Available data -
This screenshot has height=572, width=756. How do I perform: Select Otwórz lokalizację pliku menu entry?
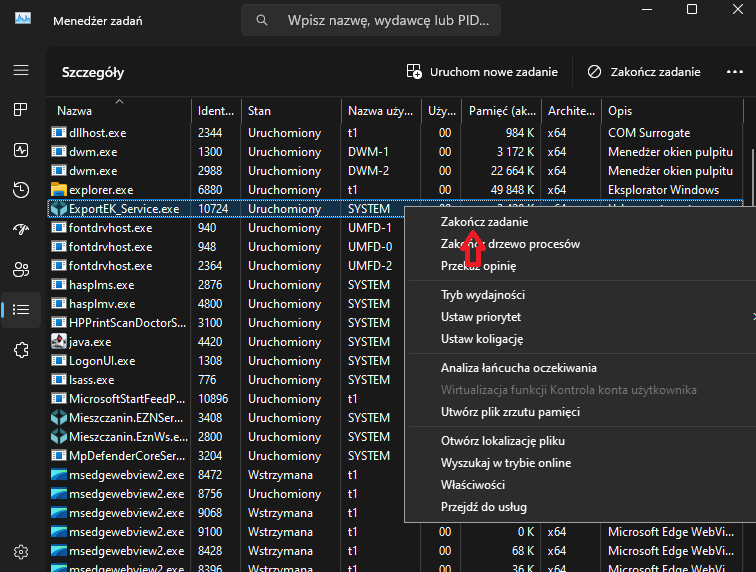click(502, 441)
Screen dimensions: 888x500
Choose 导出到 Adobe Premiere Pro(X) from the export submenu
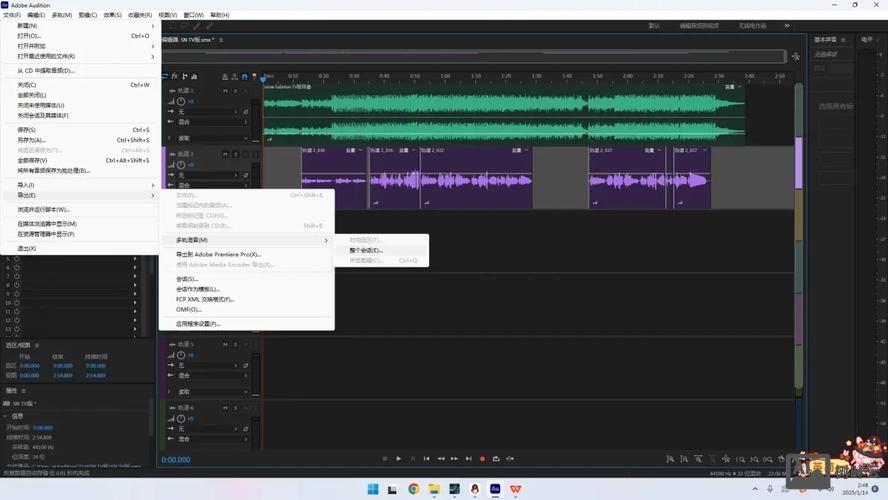click(218, 255)
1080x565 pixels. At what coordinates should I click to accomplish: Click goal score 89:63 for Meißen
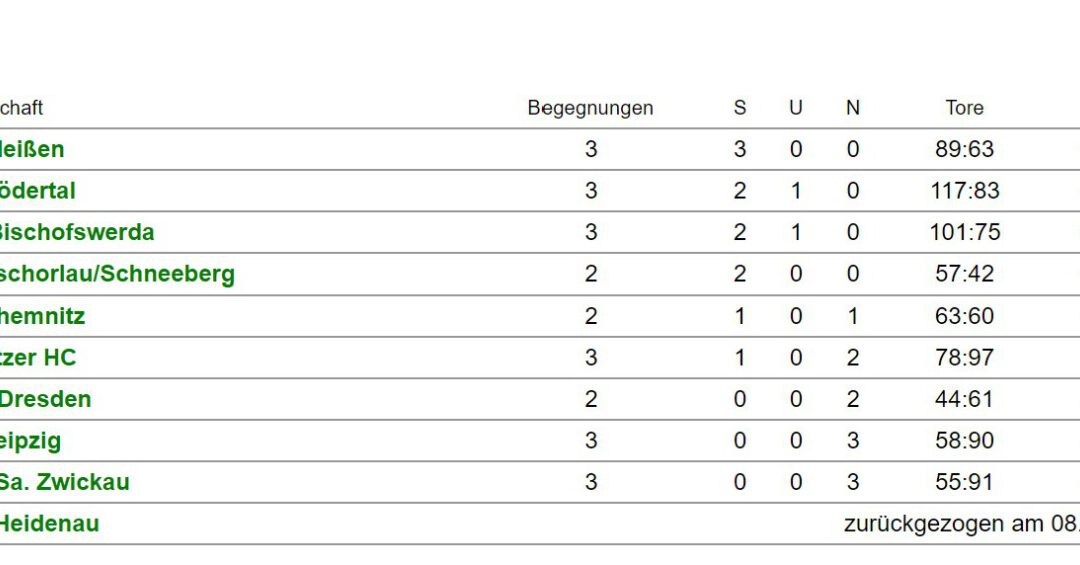[964, 149]
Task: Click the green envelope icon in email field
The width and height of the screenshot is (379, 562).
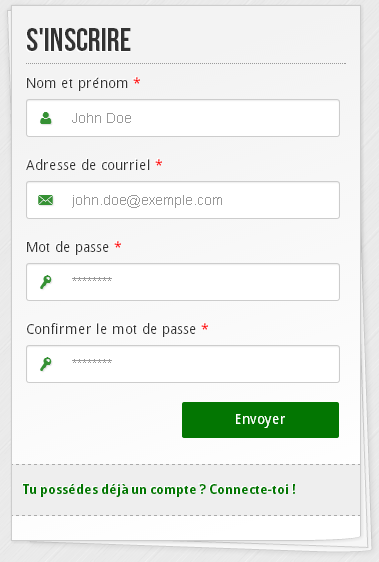Action: 46,200
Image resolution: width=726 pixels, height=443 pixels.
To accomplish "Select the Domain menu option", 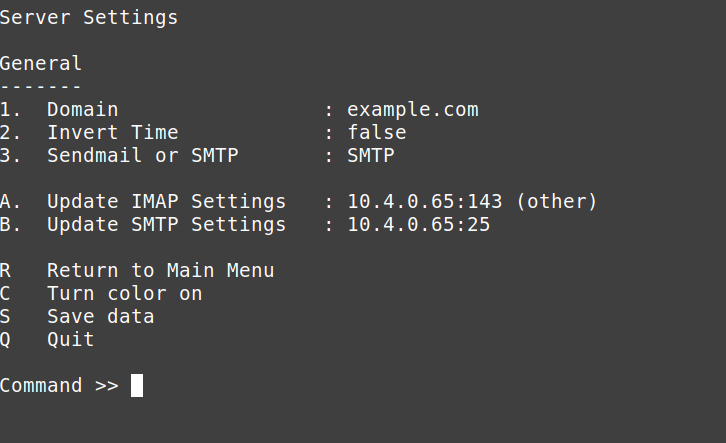I will click(82, 110).
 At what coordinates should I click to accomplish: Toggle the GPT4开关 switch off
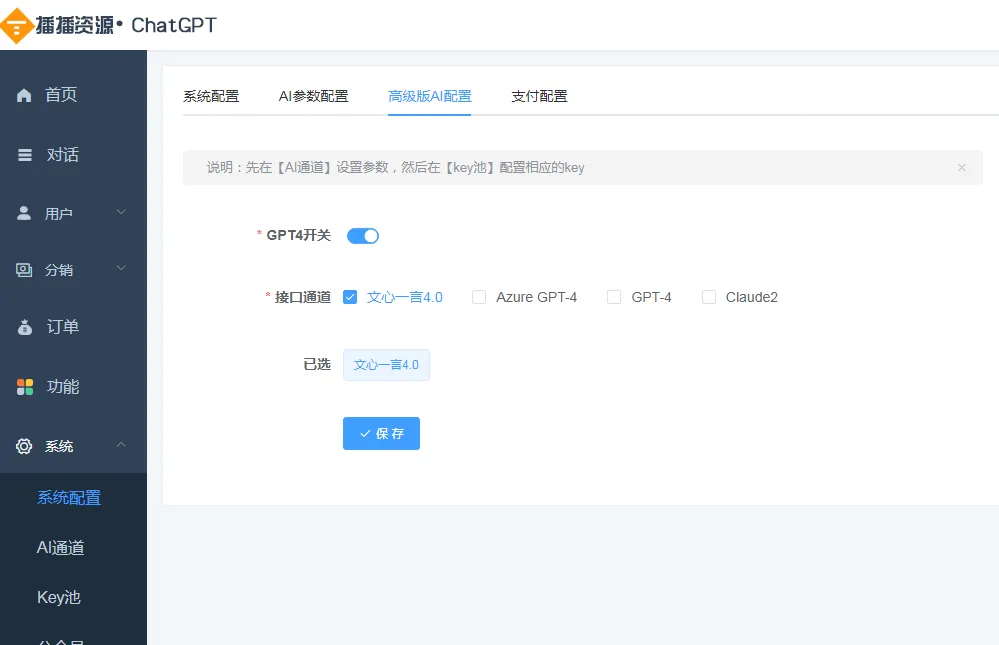coord(362,235)
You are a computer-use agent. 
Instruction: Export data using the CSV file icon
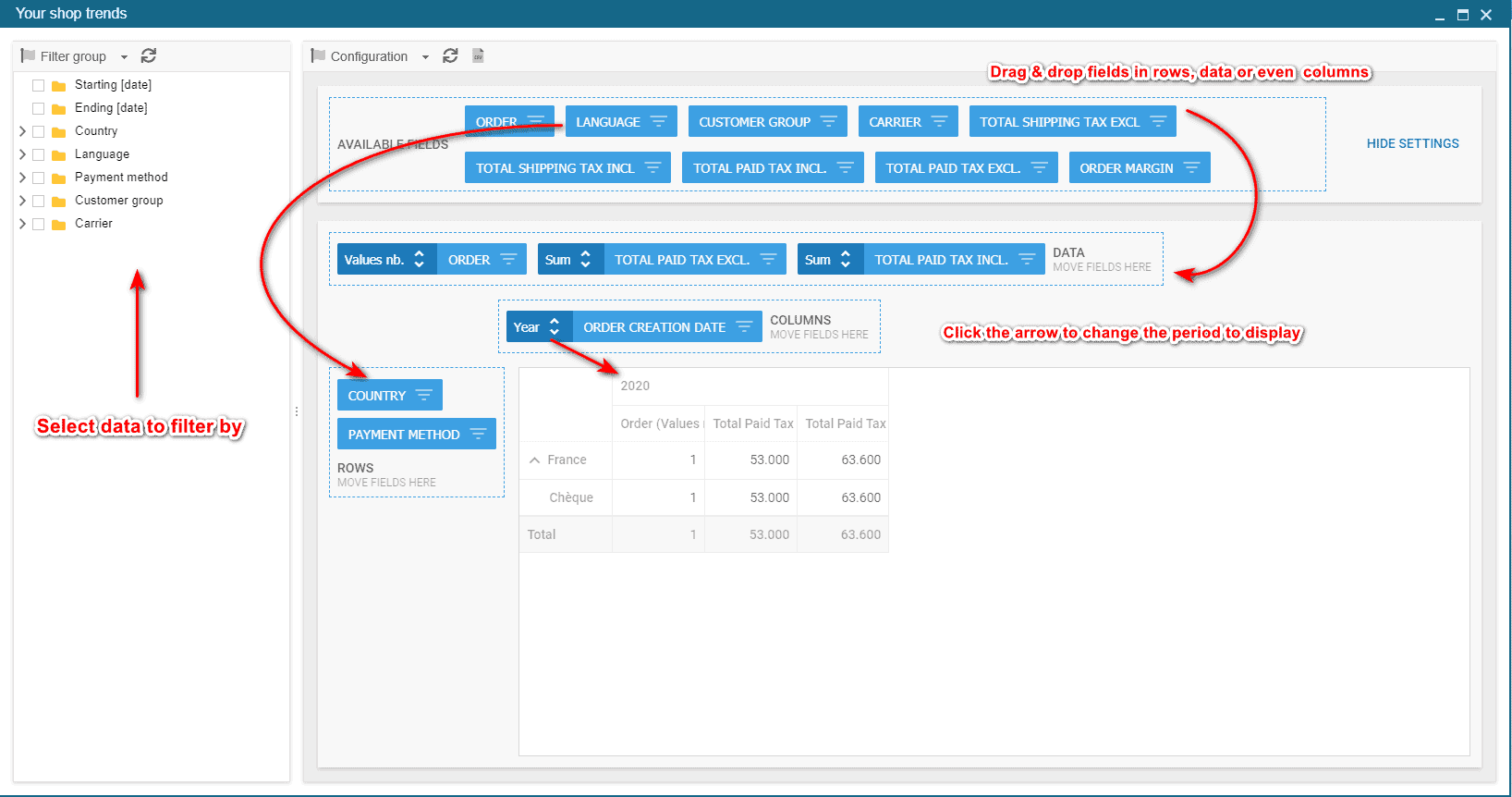click(x=478, y=56)
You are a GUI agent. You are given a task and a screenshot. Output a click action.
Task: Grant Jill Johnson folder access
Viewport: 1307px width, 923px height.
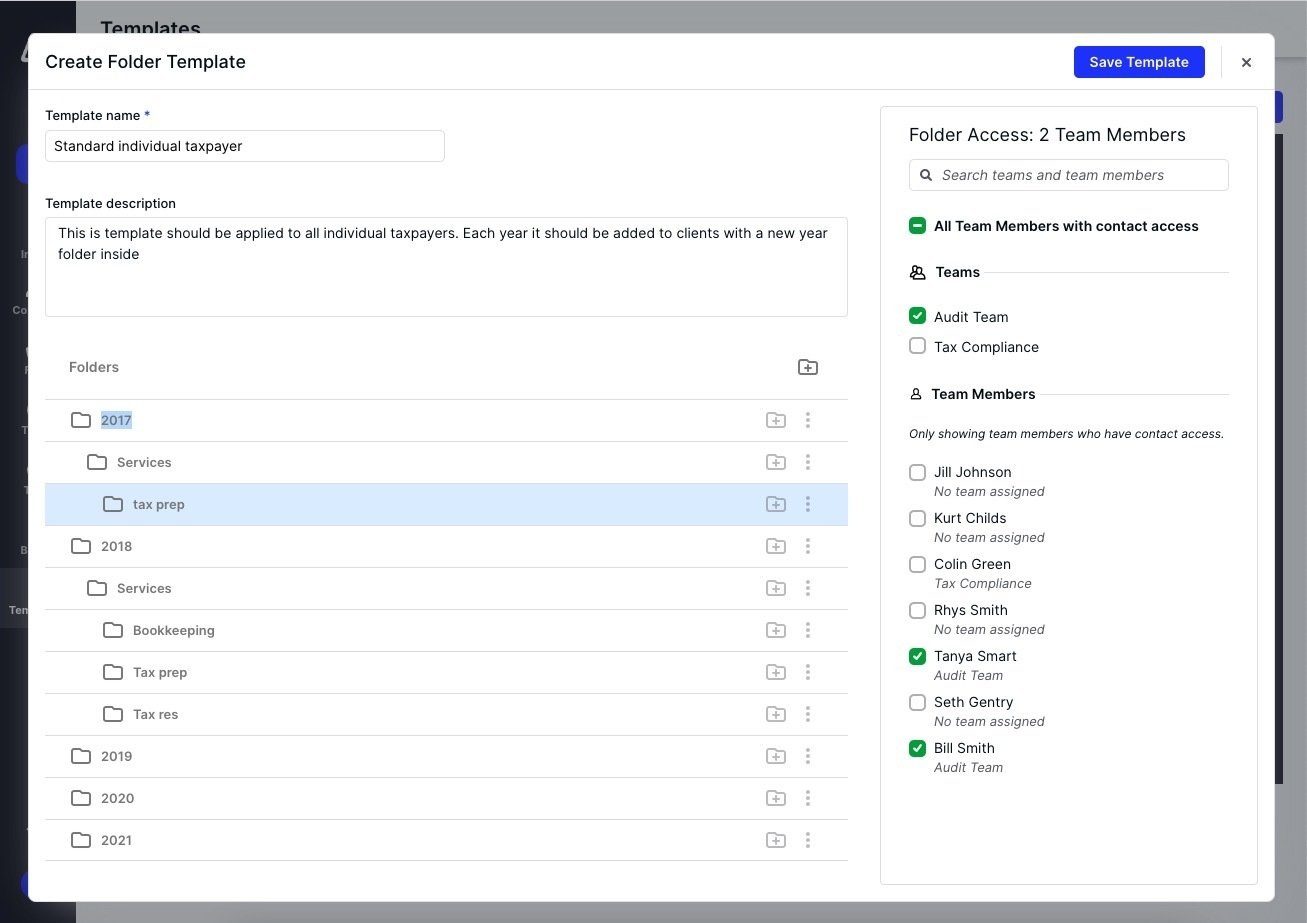click(x=917, y=472)
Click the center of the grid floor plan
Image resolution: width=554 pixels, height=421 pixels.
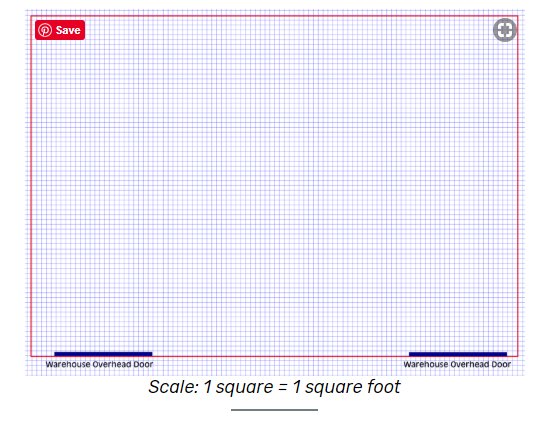point(274,186)
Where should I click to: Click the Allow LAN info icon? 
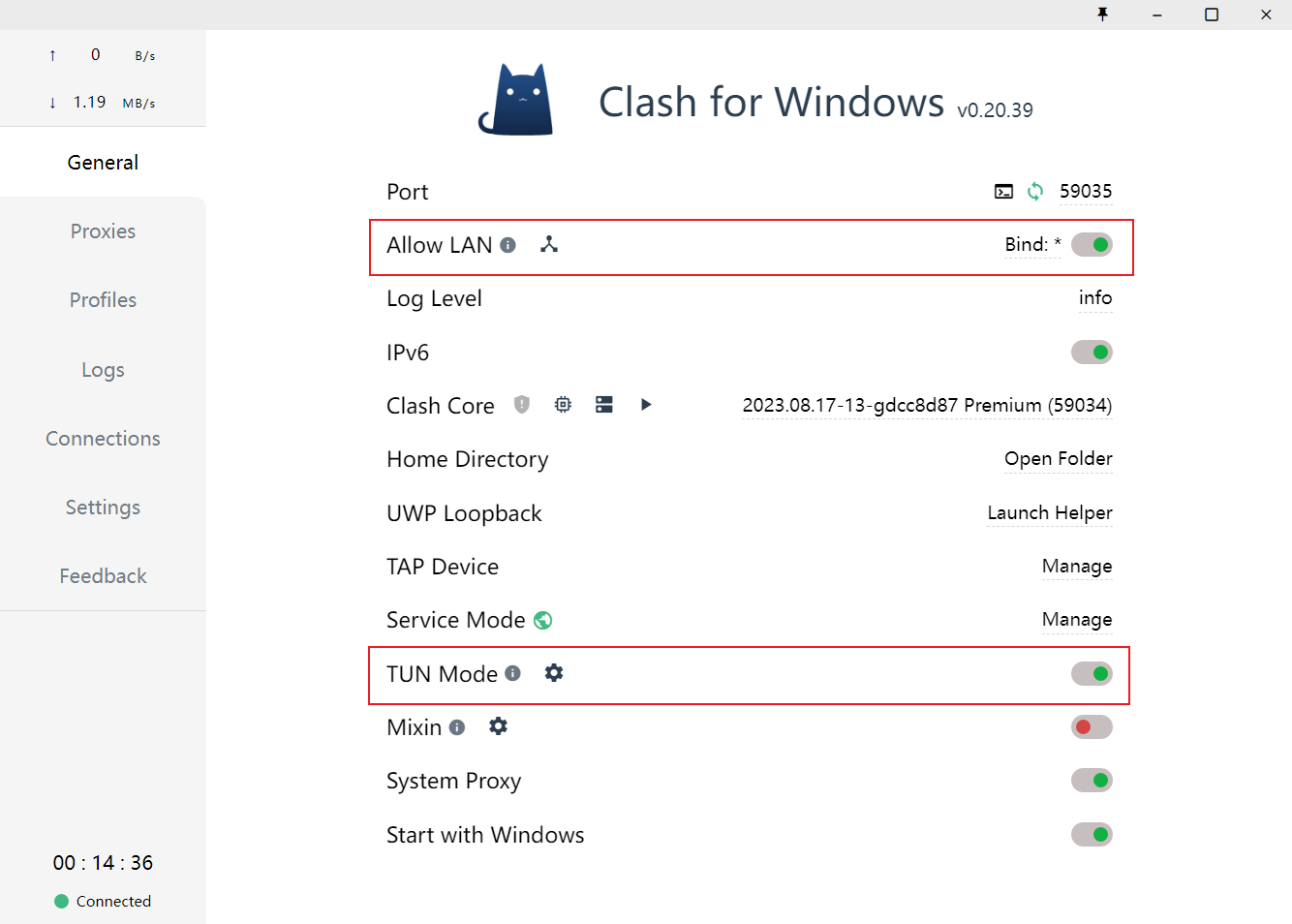click(x=508, y=245)
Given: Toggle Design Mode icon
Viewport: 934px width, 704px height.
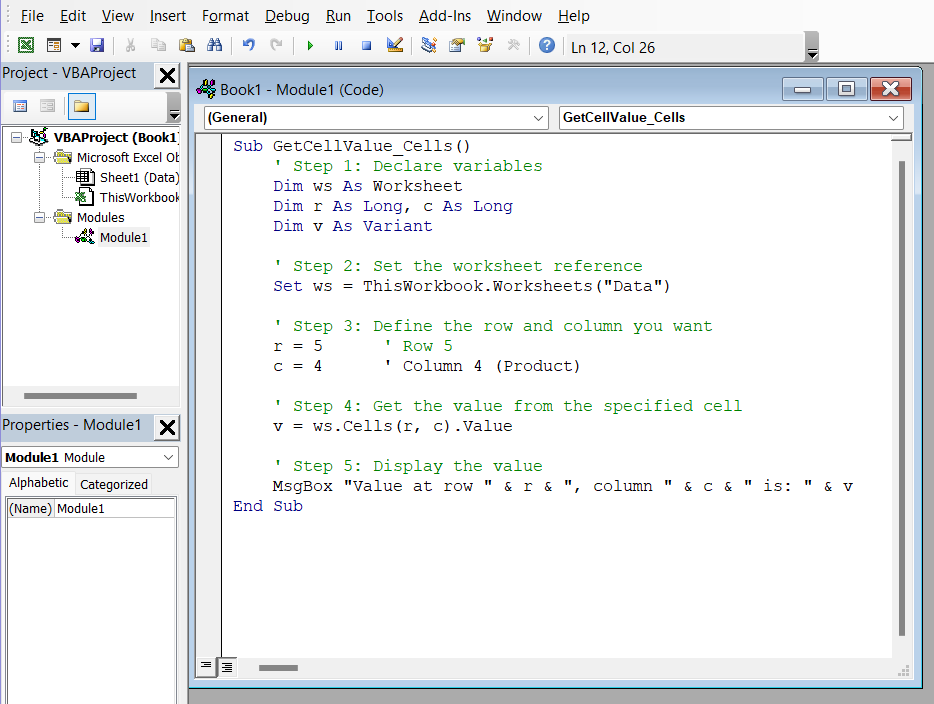Looking at the screenshot, I should [394, 46].
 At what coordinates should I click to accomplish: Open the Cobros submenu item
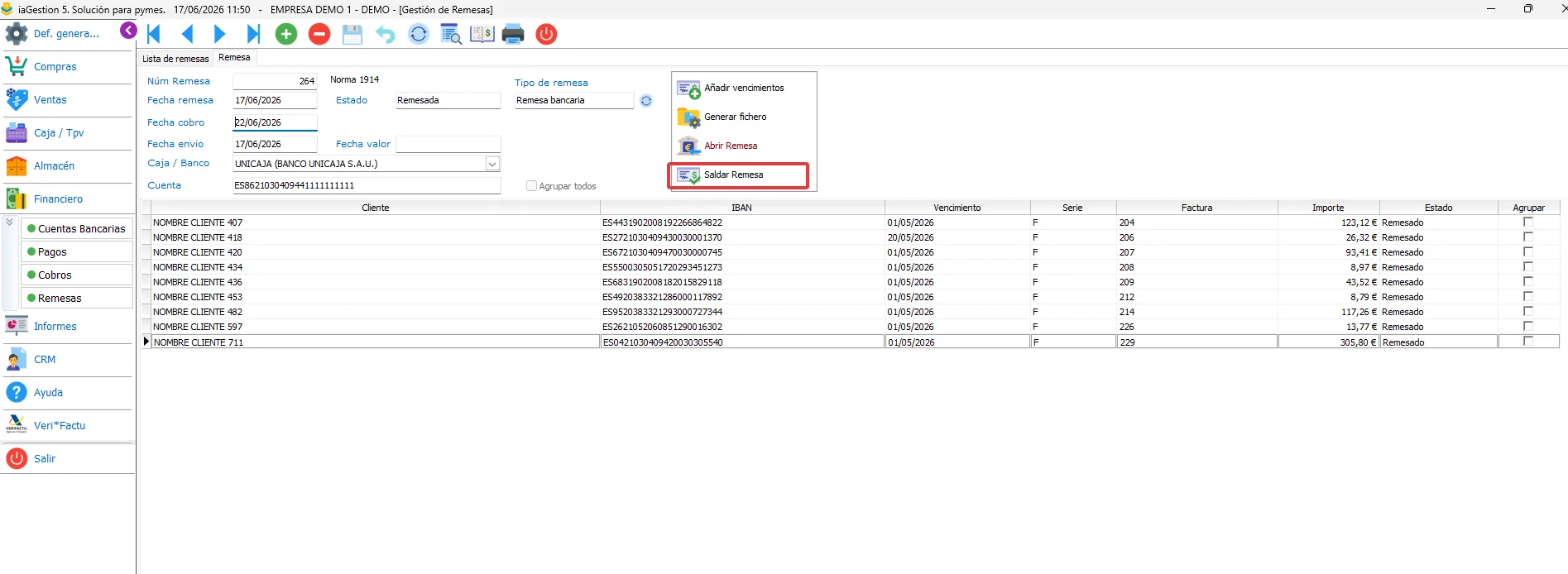tap(77, 275)
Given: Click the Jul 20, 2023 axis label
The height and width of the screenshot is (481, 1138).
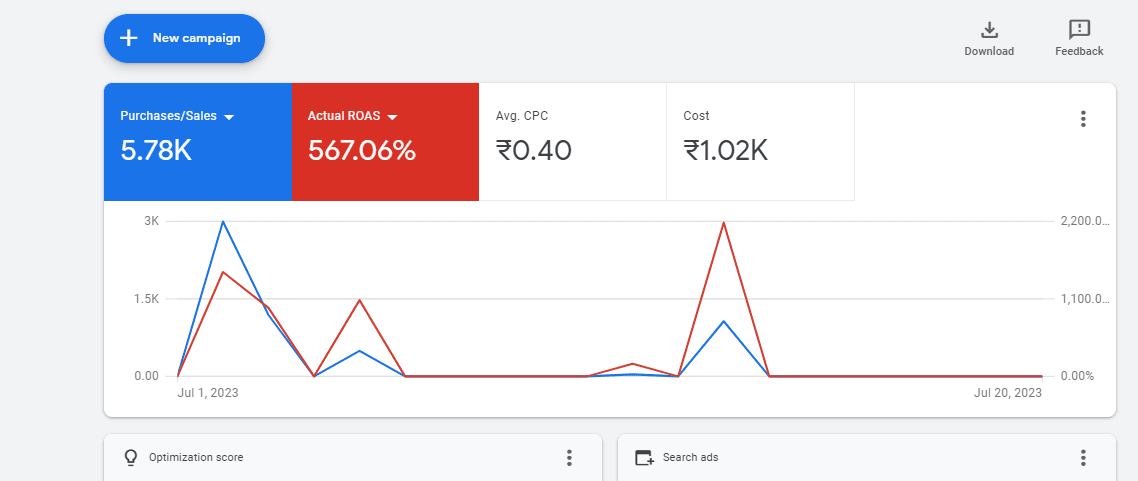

Task description - Express the lines above as a numbered list, omitting blank lines and excluding the pictures. Begin at the line that contains "You are a GUI" and stop after the line that contains "point(274,186)".

Output -
1. You are a GUI agent. You are given a task and a screenshot. Output a click action.
2. Task: Grant Jill Johnson folder access
3. Viewport: 1307px width, 923px height.
4. click(x=917, y=472)
5. Click the center of the grid floor plan
6. Image resolution: width=554 pixels, height=421 pixels.
7. point(274,186)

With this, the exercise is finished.